在 Dell 机器上,探测三个内存位置大约需要 2200 个周期,即要求时隙必须大于这一值。而对于更短的密钥长度,这样的时隙可能难以提供足够的分辨率。(?密钥短泄露的少?)
缓解技术*
FLUSH+RELOAD 攻击需要四个因素的结合:由敏感数据决定的内存访问模式、攻击者与受害者共享内存、准确的高分辨率时间测量以及 clflush 指令的使用。
X86 架构对 clflush 指令缺乏权限检查,所以最直接的解决方案就是限制 clflush 指令的能力。它的主要用途是加强内存一致性,另一个潜在的用处是控制缓存的使用以提高性能,比如刷新不需要的行。
建议将 clflush 的使用限制为进程可写且系统允许刷新的内存也。这种访问控制可以通过向页属性表添加限制刷新的内存类型来实现。
ARM 也有类似的指令,但是只能在特权模式下使用,也就不会有 FLUSH+RELOAD。

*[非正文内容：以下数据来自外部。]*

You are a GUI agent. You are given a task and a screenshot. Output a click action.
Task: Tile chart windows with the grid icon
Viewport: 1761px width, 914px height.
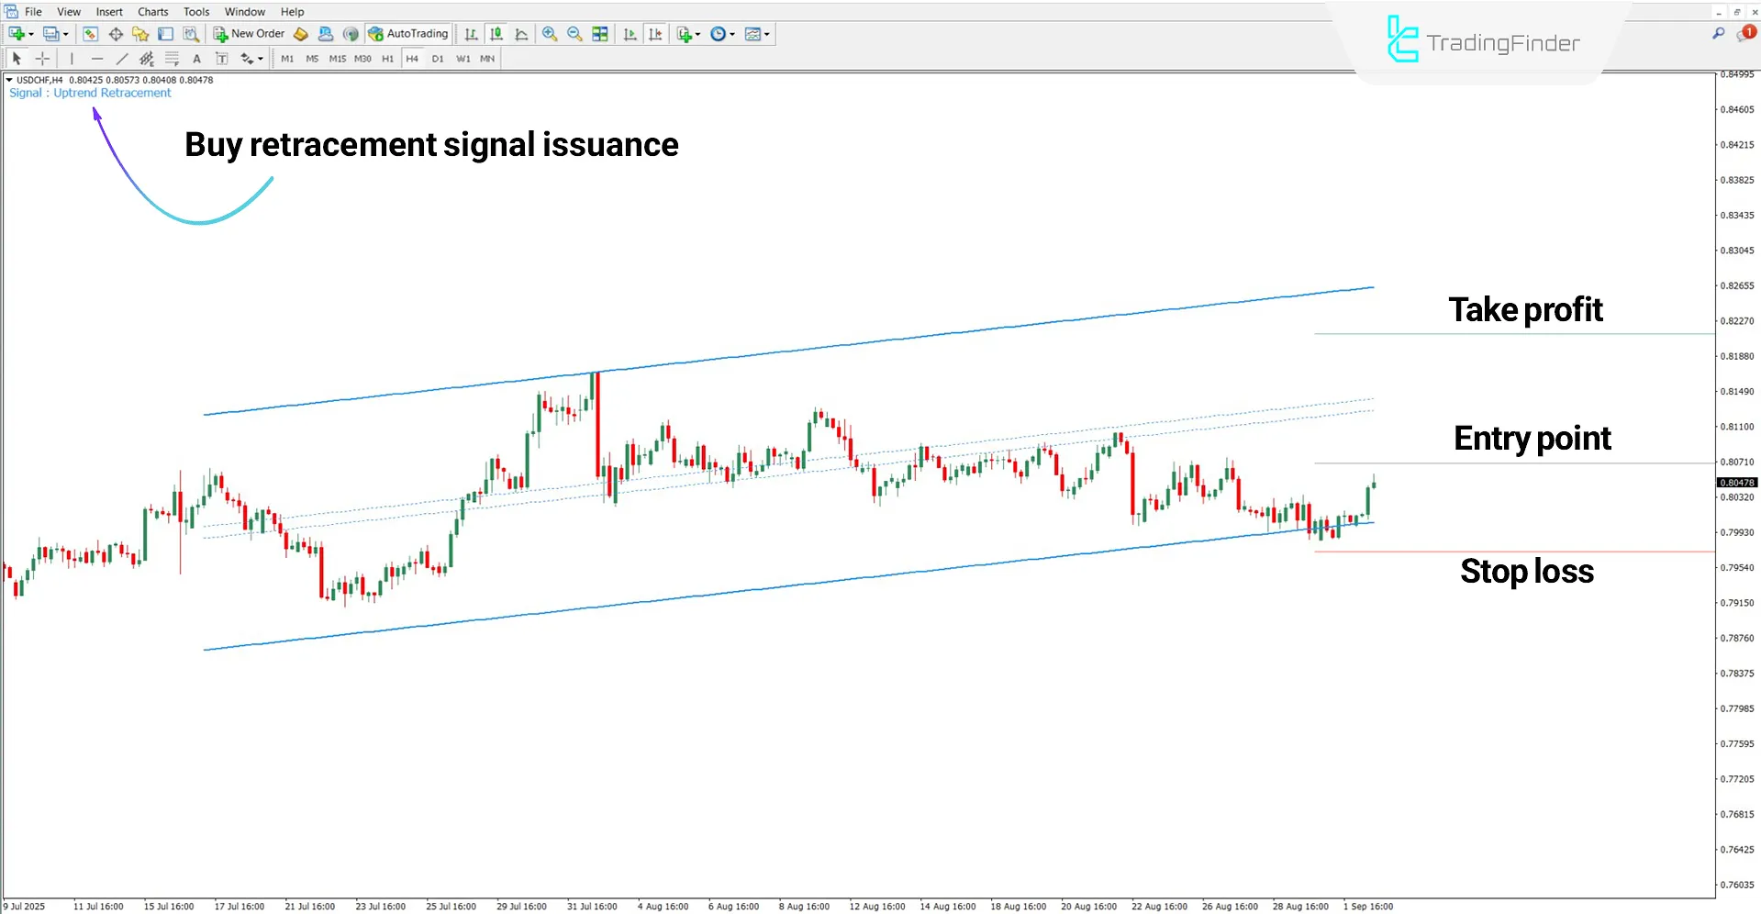click(x=600, y=34)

AMD 之前似乎是 exclusive 的缓存,所以不起作用。
硬件的对策并不能马上生效,还是需要软件对策。
防止攻击者与受害者共享,避免共享敏感代码。禁用 deduplication,可以防止跨虚拟化的攻击。
另一个方法是软件多样化(software diversification),置换对象在进程地址空间中的位置。大多用于防止内存损坏攻击,其中一些技术可用于防止共享,从而缓解攻击。具体而言,虚拟化环境中,代码和数据的静态重排可用于在每个虚拟机中创建程序的唯一副本,在虚拟机之外不可用,也就不会进行页面 deduplication。运行时程序多样化可以防止共享代码段,即使攻击者可以访问二进制文件。
和其他侧信道攻击一样,FLUSH+RELOAD 要求高分辨率时钟,所以可以降低分辨率或引入噪声,但攻击者还可以通过其他方法达到高分辨率时钟,比如来自网络的数据或者在一个单独的核心上允许一个计时的进程。
还应该保护加密软件免受攻击,GnuPG 通过优化快速幂算法环节攻击。
这种引入无效指令的方法需要考虑编译器的优化,对于这个例子,编译器不知道能否优化。
但其实这种实现仍然有一小部分取决于位的值,理论上的缓存侧信道攻击还可能会利用此代码。然而由于推测执行,处理器可能不考虑位直接访问。而且这段代码很短,小于缓存行,很可能与前面或后面代码位于同一缓存行。
但此修复程序不能防止其他形式的侧信道攻击,特别是分支预测分析。而且数据的访问模式取决于指数位的值,易受 PRIME+PROBE 攻击。可以使用常数时间求幂要防止攻击,访问的指令序列和存储位置是固定的,不依赖于指数位的值。RSA 幂运算的 OpenSSL 实现的访问模式不依赖于指数位,即使不是常数时间,也不易受攻击。
对其他软件,不能要求常数时间。